The project’s launch summary report, by Dr Pedro Fernandez, is available below.
How can we improve the environmental and productive performance assessment of cattle ranching? How can we reduce the environmental trade-offs of this prominent land use? What is the role of this activity in South America’s dry forests? All these questions remain poorly answered despite the relevance of cattle ranching in South America.
In particular, the tropical dry forests and savannas of South America are hotspots of deforestation and biodiversity loss, yet these ecosystems are ignored in both research and policy making. Cattle ranching, a crucial economic activity in these areas, is the main driver of deforestation. However, it is unclear how to align livestock with environmental integrity to encourage more sustainable land use. This project will address this knowledge gap in the dry diagonal of South America, which encompasses the Caatinga, Cerrado, Chiquitania and Chaco Seco ecoregions.
In these large and threatened regions, we will identify for the first time the typology of livestock systems. Second, we will integrate existing and novel spatial indicators to map these livestock systems, unraveling the geography of their distribution and environmental impact. Third, the project will focus on the Argentine Chaco, the dry forest that has changed most dynamically in the last twenty years, to reconstruct the dynamics of ranching up to the 1980s and assess greenhouse gas emissions related to the expansion of the livestock sector. Finally, we will analyze the trade-offs between livestock production and carbon storage at different scales, from the level of pastures to ranches to entire regions. This will uncover opportunities for reducing trade-offs between production and the environment, as well as entry points for policy development and planning.
This project will be developed during two years at the Biogeography Laboratory of the Humboldt University- Berlin, where Prof. Tobias Kuemmerle is principal investigator, and will be under the direction of Dr. Pedro Fernandez, former IPCC and CUOMO fellow. The project will be strongly funded by the CUOMO FOUNDATION, and co-funded by HU and the National Institute of Agricultural Technology of Argentina.

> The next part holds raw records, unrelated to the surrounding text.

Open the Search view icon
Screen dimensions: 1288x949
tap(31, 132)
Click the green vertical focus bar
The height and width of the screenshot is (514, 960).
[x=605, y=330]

The information generated over the next two years will make important contributions to land systems science and sustainability science by better understanding livestock and their environmental impacts, and the conjunction of the objectives developed will provide a step change in our understanding of land use change and its impact on the neglected tropical dry forests and savannas of South America.
Most importantly, the project will be carried out from the outset together with key stakeholders and will provide policy-relevant information in each work package, which I will disseminate widely.